Bei der Prüfung der Ermessensausweisung prüfen die Tatsachengerichte (auch), ob die behördliche Gefährdungsprognose und die Ermessensentscheidung im Zeitpunkt der gerichtlichen Entscheidung auf einer zutreffenden tatsächlichen Grundlage beruhen.

Die Anordnung der sofortigen Vollziehung hat der Antragsgegner hinreichend begründet. Sie ist auch nicht deshalb zu beanstanden, weil ihr Art. 9 Abs. 1 der Richtlinie 64/221/EWG des Rates vom 25. Februar 1964 (RiLi 64/221/EWG) entgegenstünde. Hiernach darf eine Verwaltungsbehörde unter bestimmten Voraussetzungen die Entscheidung u.a. über die Entfernung eines Inhabers einer Aufenthaltserlaubnis aus dem Hoheitsgebiet außer in dringenden Fällen erst nach Erhalt der Stellungnahme einer (anderen) zuständigen Stelle treffen. Zwar ist diese Vorschrift auf türkische Staatsangehörige grundsätzlich anwendbar (vgl. EuGH, Urteil vom 2. Juni 2005 - C-136/03 (Dörr/Ünal)).

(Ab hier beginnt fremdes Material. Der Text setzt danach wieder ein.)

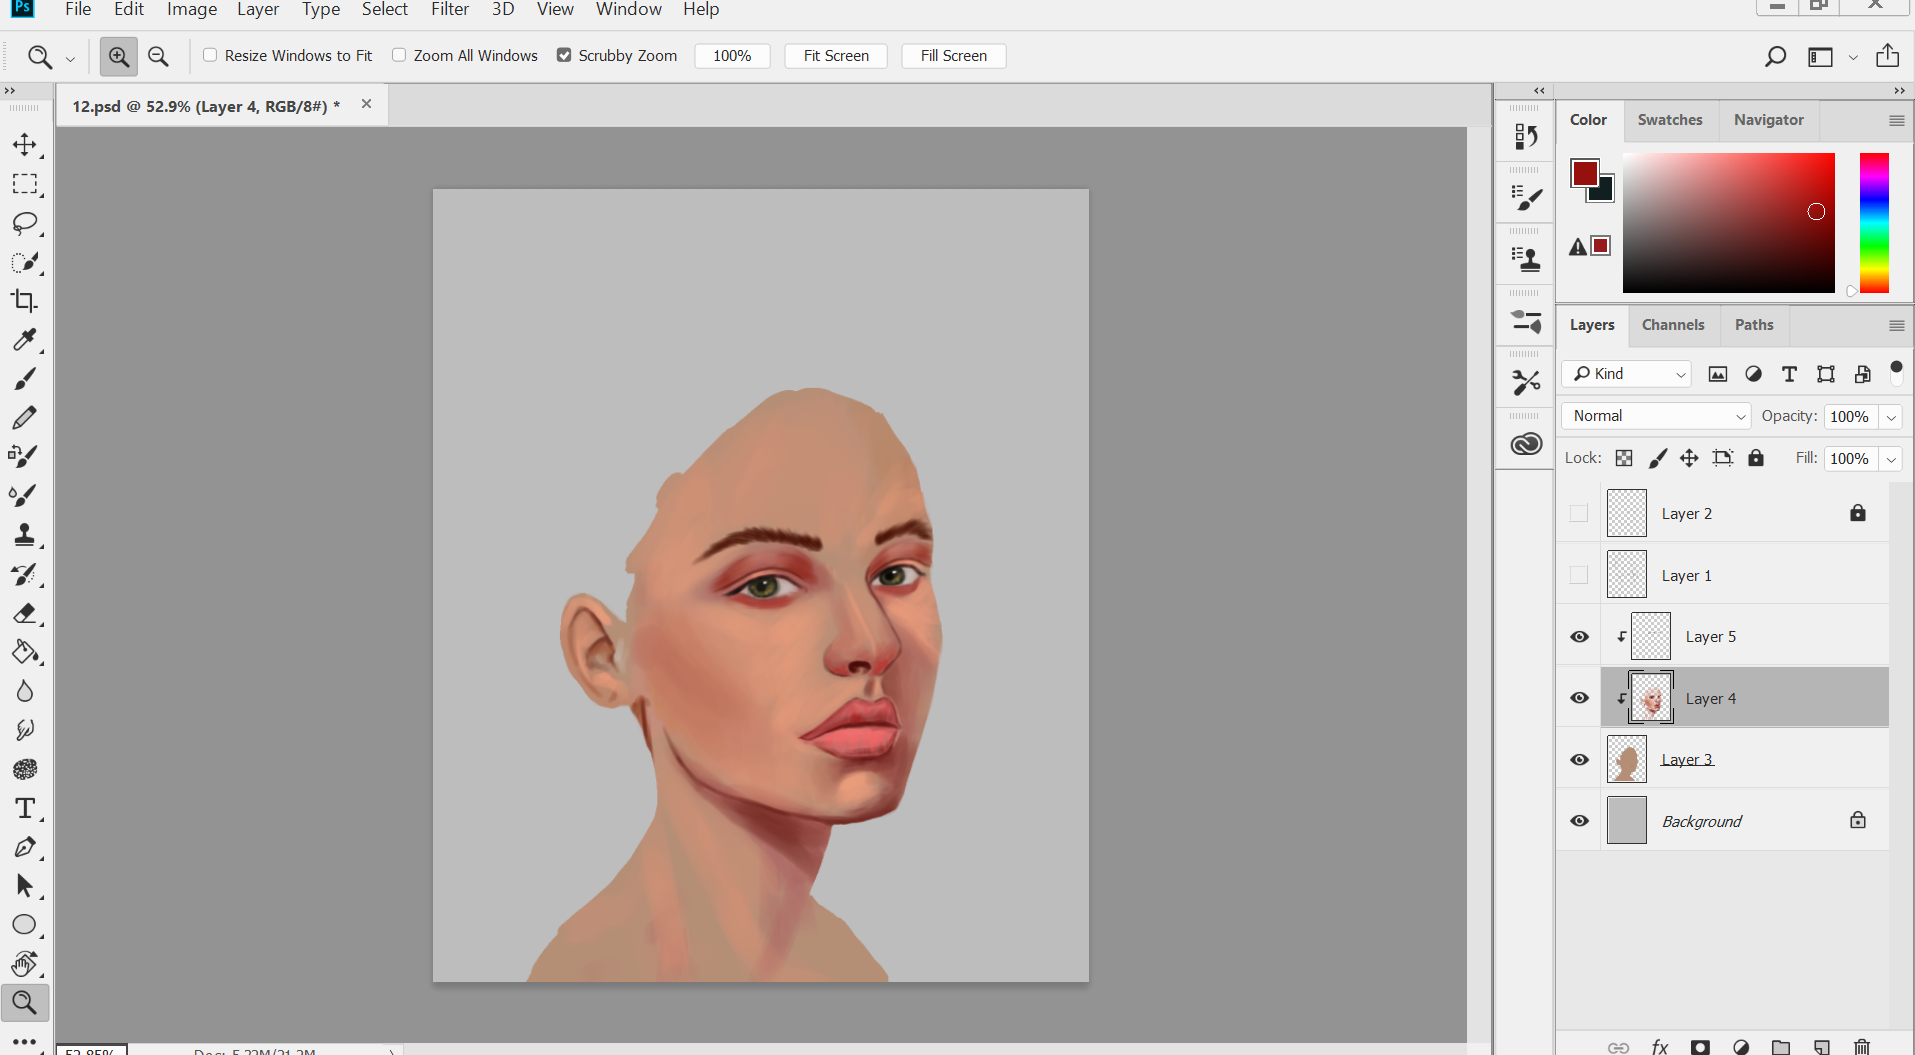This screenshot has width=1915, height=1055.
Task: Select the Eraser tool
Action: (25, 614)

Allerdings hat die Kammer bereits Zweifel daran, dass die Aussagen in dem vorgenannten Urteil auf die Fälle des § 80 Abs. 5 VwGO in Fällen der vorliegenden Art übertragbar ist und die Anordnung der sofortigen Vollziehung einer Ausweisung durch die Ausländerbehörde nach nationalem deutschen Recht ausschließen (anderer Ansicht die 23. Kammer des Verwaltungsgerichts Köln; vgl. Beschlüsse vom 7. November 2005 - 23 L 1474/05 - und 12. Dezember 2005 - 23 L 1150/05 -).

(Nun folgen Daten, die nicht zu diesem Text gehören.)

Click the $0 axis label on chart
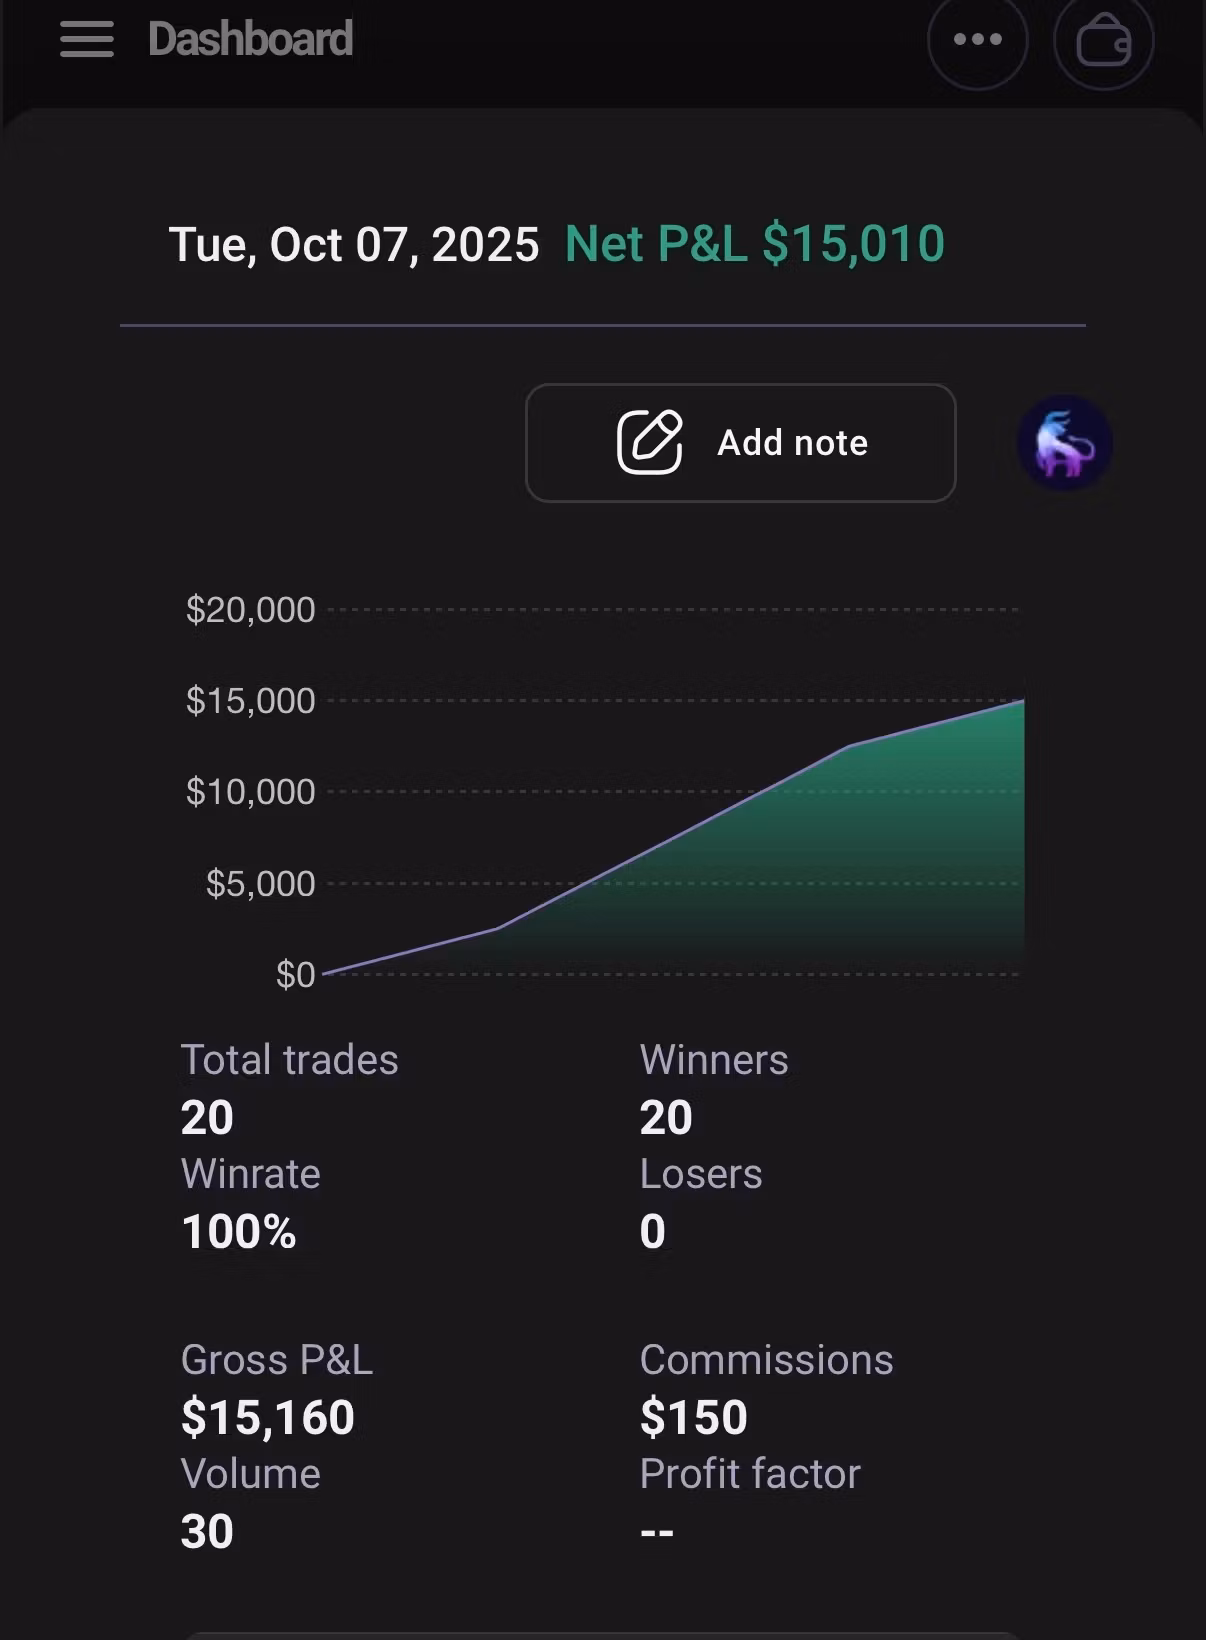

Der EuGH geht in der zitierten Entscheidung davon aus, dass der (österreichische) Verwaltungsgerichtshof und der Verfassungsgerichtshof die behördliche Entscheidung über die Entfernung eines Ausländers aus dem Staatsgebiet ausschließlich auf ihre Gesetzmäßigkeit hin überprüfen. Eine solche Einschränkung gilt für das Verfahren nach § 80 Abs. 5 VwGO allerdings nicht. Abgesehen von den Fällen, in denen das Verwaltungsgericht eine Entscheidung nach § 80 Abs. 5 VwGO im Wege der allgemeinen Interessenabwägung ohne abschließende Prüfung der Rechtmäßigkeit oder Rechtswidrigkeit einer behördlichen Maßnahme trifft, kann es auch dann, wenn es eine Ausweisung als "gesetzmäßig" ansieht, dennoch einem Antrag nach § 80 Abs. 5 VwGO stattgeben, z.B. weil dem Betroffenen durch den sofortigen Vollzug der Ausweisung unverhältnismäßige Nachteile entstehen könnten. Unabhängig von den dargelegten Zweifel an der Richtlinienwidrigkeit der nationalen Regelungen liegt im hier zu beurteilenden Fall jedenfalls ein "dringender Fall" im Sinne von Art. 9 Abs. 1 der RiLi 64/221/EWG vor. Ob dies sogar grundsätzlich immer oder zumindest in der Regel dann der Fall ist, wenn die Voraussetzungen für eine Anordnung der sofortigen Vollziehung nach § 80 Abs. 2 Satz 1 Nr. 4 VwGO gegeben sind (vgl. in diesem Sinne wohl OVG Lüneburg, Beschluss vom 6. Oktober 2005 - 11 ME 297/05 - Ausweisung eines türkischen Heranwachsenden wegen verhängter (Gesamt-)Jugendstrafe von zwei Jahren und vier Monaten), mag dahinstehen. Jedenfalls ist im vorliegenden Verfahren festzuhalten, dass die sofortige Entfernung des Antragstellers aus dem Bundesgebiet zum Schutze von Leib und Leben anderer Personen unausweichlich ist.